Deploying an industry wide business ethics program for bankers and regulators is imperative to uproot irregularities and cut long-held collusive ties, the chief Asia economist at HIS Global Insight said in Seoul on Tuesday.

“Ethics need to be taught and shared among peer groups. Professionals above graduate level often have never had chances to train themselves on what is right and wrong in specific situations,” Rajiv Biswas, Asia-Pacific head of the world’s largest economic and financial consulting company, said in an interview with The Korea Herald.
 
Economist Rajiv Biswas. (The Korea Herald)
Economist Rajiv Biswas. (The Korea Herald)

Referring to the savings bank scandal here, Biswas advised regulatory bodies to adopt a business ethics program for public servants.

“Junior bureaucrats and public servants need to be shown examples from their bosses and only when they have such environment could there be clean practices,” the Indian economist with decades long experience in the sector said.

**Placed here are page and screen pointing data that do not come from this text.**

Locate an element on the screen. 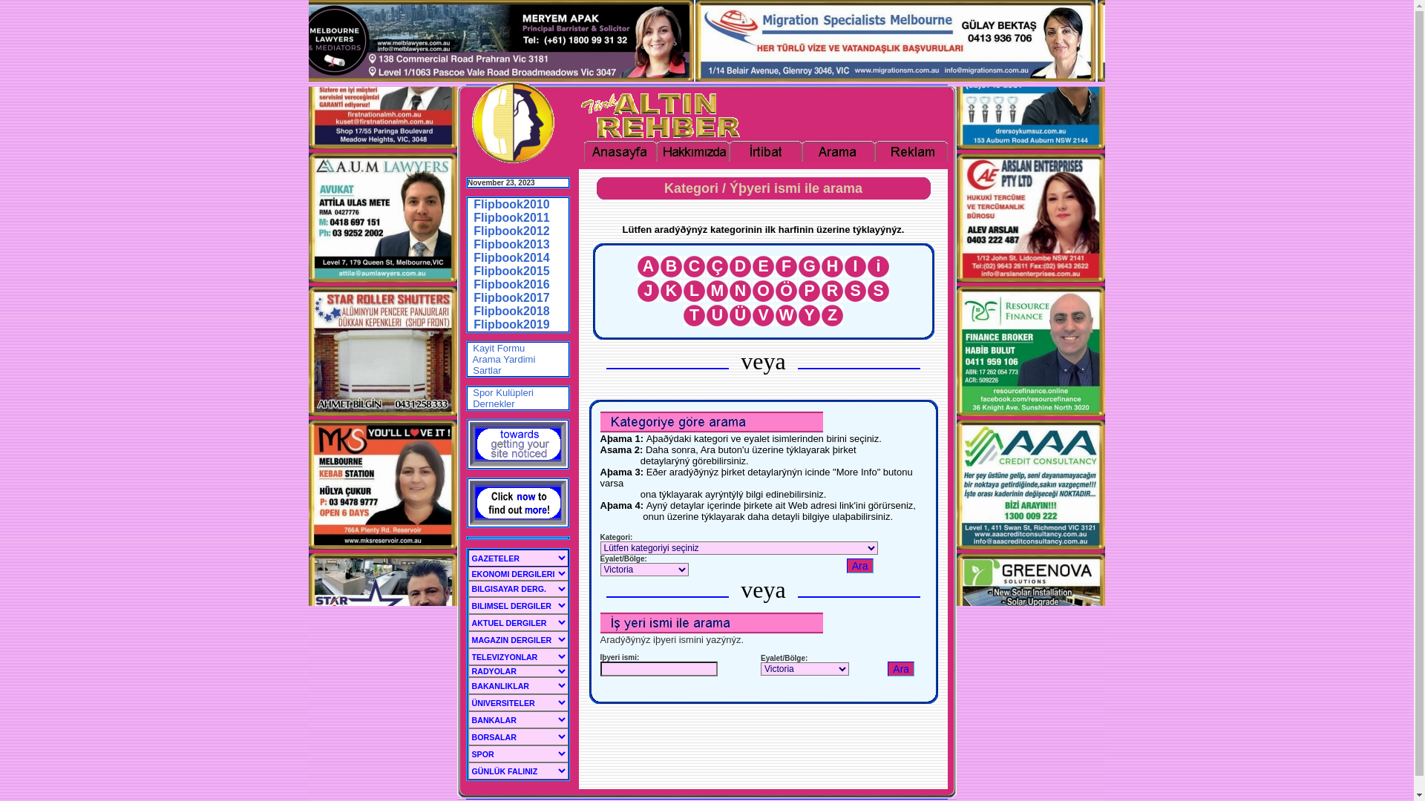 The image size is (1425, 801). '  Kayit Formu' is located at coordinates (496, 348).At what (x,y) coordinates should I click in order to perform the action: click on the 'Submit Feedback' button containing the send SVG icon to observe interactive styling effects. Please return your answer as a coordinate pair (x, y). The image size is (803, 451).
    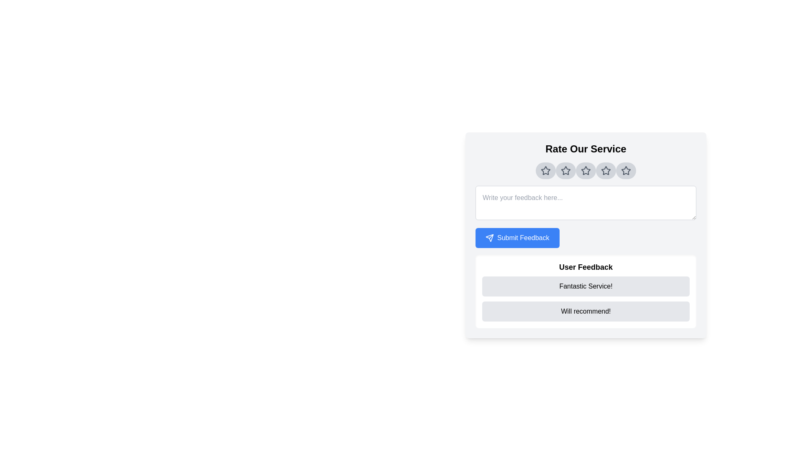
    Looking at the image, I should click on (489, 238). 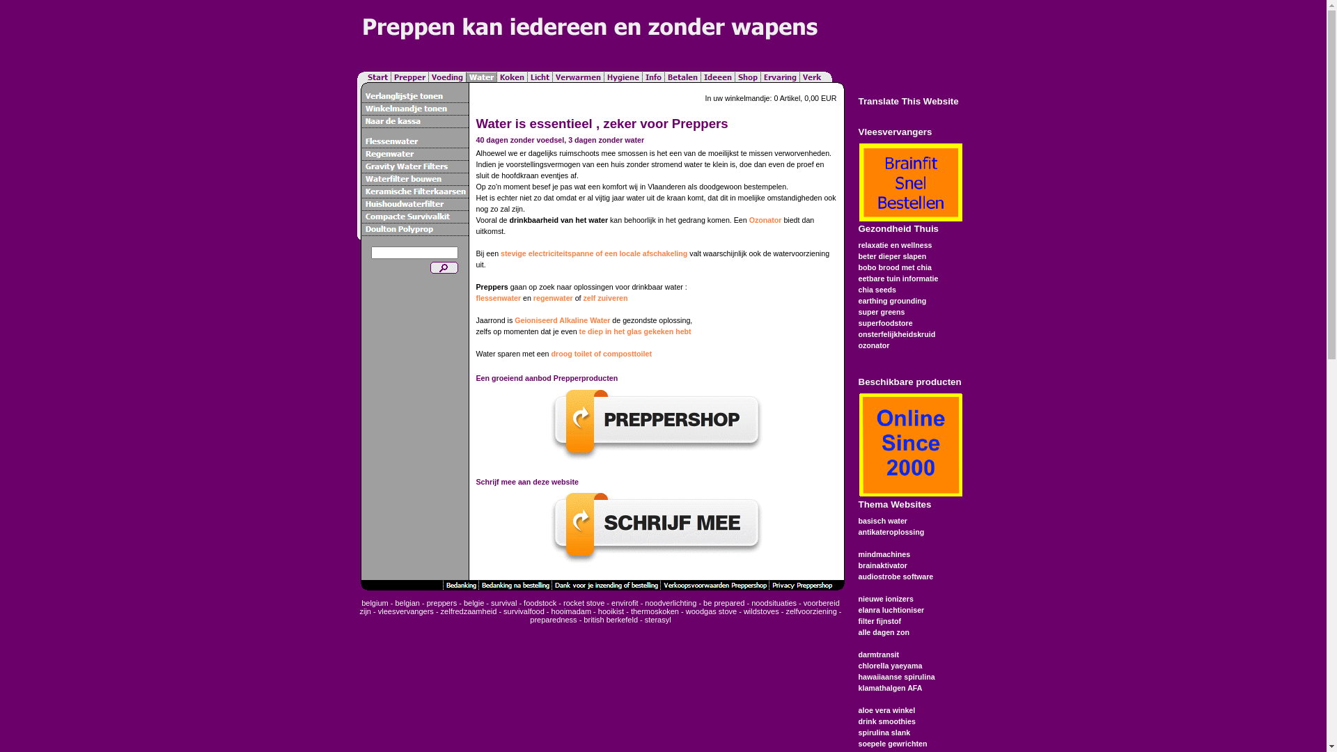 What do you see at coordinates (896, 333) in the screenshot?
I see `'onsterfelijkheidskruid'` at bounding box center [896, 333].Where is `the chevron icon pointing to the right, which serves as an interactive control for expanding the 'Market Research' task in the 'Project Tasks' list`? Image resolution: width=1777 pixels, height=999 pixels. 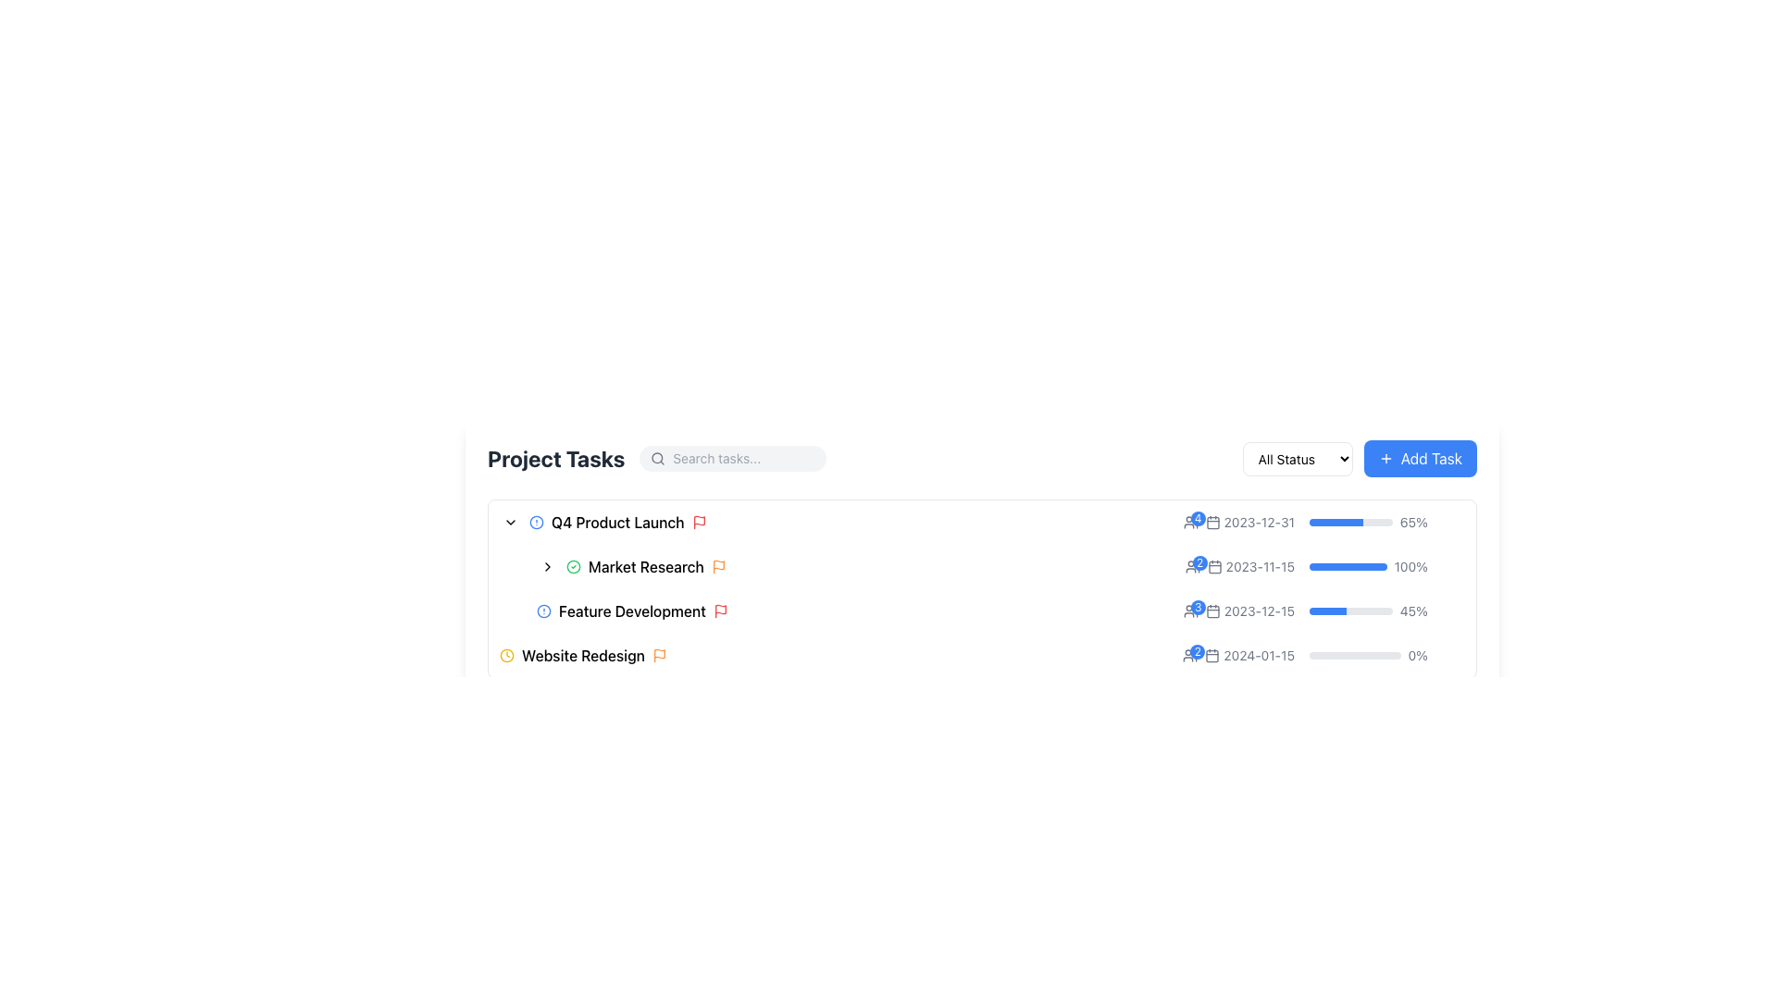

Collusive ties between banks and auditors at regulatory bodies have been cited as the biggest problem to have triggered the corruption scandal in Korea’s secondary banking sector. In February, the nation’s watchdog, the Financial Supervisory Services, suspended the operation of eight troubled savings banks. But the incident shed light on bribery scandals involving savings banks’ executives, as well as FSS former and incumbent officials. The government has begun its reform of the watchdog to eliminate long-held collusive ties between the agency and the banking industry.

Mindful of the issue of breaking up the regulatory power currently held at the FSS, Biswas said the process should be carefully designed not to erode efficiency.

“Having multiple regulatory bodies could be inefficient especially if the communication channels are not coordinated. This was the case of the U.S.,” he said.

The Lee Myung-bak administration has been pushing to overhaul the financial regulatory system which would give the Bank of Korea more regulatory power over banks and financial services companies. The central bank is tasked with keeping inflation in check and stabilizing the foreign exchange market.